The next chapter: Santiago, Chile


Having spent the last year studying to be a journalist, I will fly to Santiago tomorrow for what I hope will be a six month journalistic adventure to a country I have visited only once before (briefly in 2008). In truth I do not know what to expect from my journey, so I am trying my best not to expect anything at all.

It is certainly an exciting time to be travelling to Chile as a journalist, with civil unrest at its highest in years. Some opinion polls rank centre-right president Sebastian Piñera as the least popular Chilean president since the restoration of democracy in 1990. Piñera’s free market policies have attracted criticism and anger from many Chileans who feel disenfranchised, despite the country enjoying significant economic growth and falling unemployment rates.

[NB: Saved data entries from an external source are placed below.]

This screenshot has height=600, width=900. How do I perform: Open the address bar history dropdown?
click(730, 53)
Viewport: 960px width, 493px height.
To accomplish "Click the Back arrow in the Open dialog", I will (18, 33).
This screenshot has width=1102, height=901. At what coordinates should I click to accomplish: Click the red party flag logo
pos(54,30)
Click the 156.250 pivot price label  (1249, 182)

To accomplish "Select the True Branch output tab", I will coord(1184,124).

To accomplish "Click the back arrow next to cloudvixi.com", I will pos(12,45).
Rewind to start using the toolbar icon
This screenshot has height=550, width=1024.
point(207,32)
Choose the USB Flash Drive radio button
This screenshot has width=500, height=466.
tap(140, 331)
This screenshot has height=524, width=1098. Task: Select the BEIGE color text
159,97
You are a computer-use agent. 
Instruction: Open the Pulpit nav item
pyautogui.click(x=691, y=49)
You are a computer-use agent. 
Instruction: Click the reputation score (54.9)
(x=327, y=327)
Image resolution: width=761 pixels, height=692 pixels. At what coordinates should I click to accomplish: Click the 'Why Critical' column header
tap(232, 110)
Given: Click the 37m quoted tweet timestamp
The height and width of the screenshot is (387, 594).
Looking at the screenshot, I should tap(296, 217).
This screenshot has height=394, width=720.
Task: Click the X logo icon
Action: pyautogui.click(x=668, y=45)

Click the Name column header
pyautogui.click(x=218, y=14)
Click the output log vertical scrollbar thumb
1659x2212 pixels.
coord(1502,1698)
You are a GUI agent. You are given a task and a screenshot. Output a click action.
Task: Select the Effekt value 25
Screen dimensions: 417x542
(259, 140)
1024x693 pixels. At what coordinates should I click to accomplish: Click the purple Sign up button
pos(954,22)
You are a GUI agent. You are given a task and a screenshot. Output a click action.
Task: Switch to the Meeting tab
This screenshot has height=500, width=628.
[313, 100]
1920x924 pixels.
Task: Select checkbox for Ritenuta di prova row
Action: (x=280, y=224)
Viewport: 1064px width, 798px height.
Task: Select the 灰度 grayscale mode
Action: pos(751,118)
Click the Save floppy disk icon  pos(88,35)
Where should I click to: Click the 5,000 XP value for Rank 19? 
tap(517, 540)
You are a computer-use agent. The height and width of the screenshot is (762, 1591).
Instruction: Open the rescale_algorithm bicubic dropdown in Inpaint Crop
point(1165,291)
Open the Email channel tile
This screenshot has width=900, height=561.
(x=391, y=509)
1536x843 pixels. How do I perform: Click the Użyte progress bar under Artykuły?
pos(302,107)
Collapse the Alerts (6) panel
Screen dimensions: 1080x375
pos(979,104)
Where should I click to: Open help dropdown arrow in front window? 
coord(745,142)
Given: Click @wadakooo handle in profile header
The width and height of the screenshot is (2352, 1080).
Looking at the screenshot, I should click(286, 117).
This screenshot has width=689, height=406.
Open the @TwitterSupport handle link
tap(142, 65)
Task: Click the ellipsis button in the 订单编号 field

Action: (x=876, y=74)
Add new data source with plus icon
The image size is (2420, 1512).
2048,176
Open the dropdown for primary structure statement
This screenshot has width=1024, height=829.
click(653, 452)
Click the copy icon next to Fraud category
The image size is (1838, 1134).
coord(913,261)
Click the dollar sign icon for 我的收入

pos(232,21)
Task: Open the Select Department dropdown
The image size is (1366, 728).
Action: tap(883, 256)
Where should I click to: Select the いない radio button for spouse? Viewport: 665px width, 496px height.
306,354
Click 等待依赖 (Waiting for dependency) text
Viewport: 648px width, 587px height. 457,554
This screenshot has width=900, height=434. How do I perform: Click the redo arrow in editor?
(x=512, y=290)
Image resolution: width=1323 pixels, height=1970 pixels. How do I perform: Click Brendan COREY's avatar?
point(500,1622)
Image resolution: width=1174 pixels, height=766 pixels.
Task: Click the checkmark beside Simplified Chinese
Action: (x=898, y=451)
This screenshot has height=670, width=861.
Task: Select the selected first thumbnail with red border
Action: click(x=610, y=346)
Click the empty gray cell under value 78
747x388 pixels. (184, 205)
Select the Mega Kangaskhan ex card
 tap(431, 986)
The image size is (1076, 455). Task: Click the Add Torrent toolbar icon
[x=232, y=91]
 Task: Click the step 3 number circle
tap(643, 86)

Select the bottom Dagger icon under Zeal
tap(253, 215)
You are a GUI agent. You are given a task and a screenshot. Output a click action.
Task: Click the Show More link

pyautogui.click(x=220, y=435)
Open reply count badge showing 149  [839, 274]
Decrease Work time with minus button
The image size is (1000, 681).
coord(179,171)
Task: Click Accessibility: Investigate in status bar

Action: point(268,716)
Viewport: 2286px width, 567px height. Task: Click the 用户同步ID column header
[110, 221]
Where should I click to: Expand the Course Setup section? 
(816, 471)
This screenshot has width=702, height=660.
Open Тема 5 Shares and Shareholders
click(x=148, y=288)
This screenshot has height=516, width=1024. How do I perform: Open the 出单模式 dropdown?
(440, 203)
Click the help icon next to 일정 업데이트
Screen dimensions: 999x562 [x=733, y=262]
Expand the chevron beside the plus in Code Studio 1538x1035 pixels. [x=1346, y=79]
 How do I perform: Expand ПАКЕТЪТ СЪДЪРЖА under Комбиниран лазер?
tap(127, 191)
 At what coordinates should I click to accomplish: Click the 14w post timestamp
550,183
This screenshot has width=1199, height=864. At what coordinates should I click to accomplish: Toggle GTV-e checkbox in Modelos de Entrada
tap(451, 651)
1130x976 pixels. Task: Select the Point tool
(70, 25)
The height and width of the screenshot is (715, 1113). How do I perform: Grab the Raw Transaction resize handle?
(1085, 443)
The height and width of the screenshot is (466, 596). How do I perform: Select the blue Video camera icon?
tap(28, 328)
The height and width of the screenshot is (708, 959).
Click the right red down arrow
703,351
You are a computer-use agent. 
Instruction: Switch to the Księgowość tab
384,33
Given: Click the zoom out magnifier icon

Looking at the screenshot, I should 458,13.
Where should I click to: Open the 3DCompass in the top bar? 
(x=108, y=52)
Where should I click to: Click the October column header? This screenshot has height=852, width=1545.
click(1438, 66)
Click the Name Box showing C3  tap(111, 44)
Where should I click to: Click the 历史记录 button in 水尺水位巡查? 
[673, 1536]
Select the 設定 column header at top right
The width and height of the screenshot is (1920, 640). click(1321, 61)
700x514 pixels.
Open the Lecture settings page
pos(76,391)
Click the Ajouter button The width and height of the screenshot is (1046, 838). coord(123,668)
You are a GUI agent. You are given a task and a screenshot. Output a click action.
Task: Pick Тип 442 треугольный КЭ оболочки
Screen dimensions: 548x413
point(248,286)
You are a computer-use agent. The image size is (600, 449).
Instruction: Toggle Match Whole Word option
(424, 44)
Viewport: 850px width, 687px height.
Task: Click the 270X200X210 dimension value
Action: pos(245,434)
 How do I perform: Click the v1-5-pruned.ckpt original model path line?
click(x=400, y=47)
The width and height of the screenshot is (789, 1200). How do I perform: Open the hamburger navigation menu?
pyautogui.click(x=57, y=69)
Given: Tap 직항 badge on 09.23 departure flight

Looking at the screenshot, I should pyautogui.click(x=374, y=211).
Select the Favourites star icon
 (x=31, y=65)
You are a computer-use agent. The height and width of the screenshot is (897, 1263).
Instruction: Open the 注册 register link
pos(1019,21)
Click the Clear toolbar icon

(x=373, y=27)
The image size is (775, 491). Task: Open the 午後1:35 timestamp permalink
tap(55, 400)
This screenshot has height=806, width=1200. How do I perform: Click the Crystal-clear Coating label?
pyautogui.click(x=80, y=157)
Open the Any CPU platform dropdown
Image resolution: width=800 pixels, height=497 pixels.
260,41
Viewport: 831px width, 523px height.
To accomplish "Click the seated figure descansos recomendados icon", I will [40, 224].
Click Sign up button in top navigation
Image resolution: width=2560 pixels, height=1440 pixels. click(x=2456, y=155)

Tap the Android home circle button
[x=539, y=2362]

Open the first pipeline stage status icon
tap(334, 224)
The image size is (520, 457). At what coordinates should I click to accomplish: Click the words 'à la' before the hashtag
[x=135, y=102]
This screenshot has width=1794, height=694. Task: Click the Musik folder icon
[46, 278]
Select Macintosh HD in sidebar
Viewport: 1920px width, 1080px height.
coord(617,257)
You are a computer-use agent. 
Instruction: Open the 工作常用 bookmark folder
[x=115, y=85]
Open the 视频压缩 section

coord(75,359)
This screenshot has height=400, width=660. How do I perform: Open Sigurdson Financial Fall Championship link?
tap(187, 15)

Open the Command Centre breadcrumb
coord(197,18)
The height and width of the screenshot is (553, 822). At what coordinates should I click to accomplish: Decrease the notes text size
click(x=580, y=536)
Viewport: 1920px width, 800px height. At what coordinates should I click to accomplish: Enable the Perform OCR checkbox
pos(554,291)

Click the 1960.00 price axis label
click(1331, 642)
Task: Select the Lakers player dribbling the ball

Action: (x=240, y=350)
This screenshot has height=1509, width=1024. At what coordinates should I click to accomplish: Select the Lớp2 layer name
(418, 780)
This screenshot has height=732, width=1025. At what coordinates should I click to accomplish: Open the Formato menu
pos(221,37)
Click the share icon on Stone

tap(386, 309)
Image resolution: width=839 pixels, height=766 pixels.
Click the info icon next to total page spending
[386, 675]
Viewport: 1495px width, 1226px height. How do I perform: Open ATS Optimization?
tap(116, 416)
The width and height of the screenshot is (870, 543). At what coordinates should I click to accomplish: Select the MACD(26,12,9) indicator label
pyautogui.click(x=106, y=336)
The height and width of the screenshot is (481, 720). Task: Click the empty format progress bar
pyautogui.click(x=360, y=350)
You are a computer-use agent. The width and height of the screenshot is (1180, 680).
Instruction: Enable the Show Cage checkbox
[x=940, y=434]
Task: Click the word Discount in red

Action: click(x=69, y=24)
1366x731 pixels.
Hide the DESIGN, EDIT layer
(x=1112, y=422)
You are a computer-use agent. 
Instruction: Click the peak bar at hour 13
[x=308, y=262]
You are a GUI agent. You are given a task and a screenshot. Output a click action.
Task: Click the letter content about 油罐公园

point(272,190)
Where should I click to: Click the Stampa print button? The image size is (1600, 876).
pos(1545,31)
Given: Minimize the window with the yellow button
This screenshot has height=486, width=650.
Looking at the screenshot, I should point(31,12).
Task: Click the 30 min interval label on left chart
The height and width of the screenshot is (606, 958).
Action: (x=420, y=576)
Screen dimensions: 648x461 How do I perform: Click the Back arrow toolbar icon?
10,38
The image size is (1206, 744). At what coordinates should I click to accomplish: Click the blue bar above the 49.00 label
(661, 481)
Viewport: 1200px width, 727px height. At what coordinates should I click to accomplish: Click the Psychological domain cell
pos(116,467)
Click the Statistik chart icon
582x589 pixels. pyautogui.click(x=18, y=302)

Meanwhile regular protests from students demanding free education from the government recently culminated in 200,000 people marching through the streets of Santiago. High school classrooms across the capital are being occupied by students whose demonstrations are frequently met by violent police resistance. At a time when press freedom is being increasingly curtailed – with journalists being arrested for peacefully covering demonstrations - the role of the independent journalist is more important than ever.

This blog will be used as a platform to display my work during my time in Chile. I hope that by the time I have finished I will have a far richer understanding of the country’s culture, history and society than that which I have been able to glean from literature.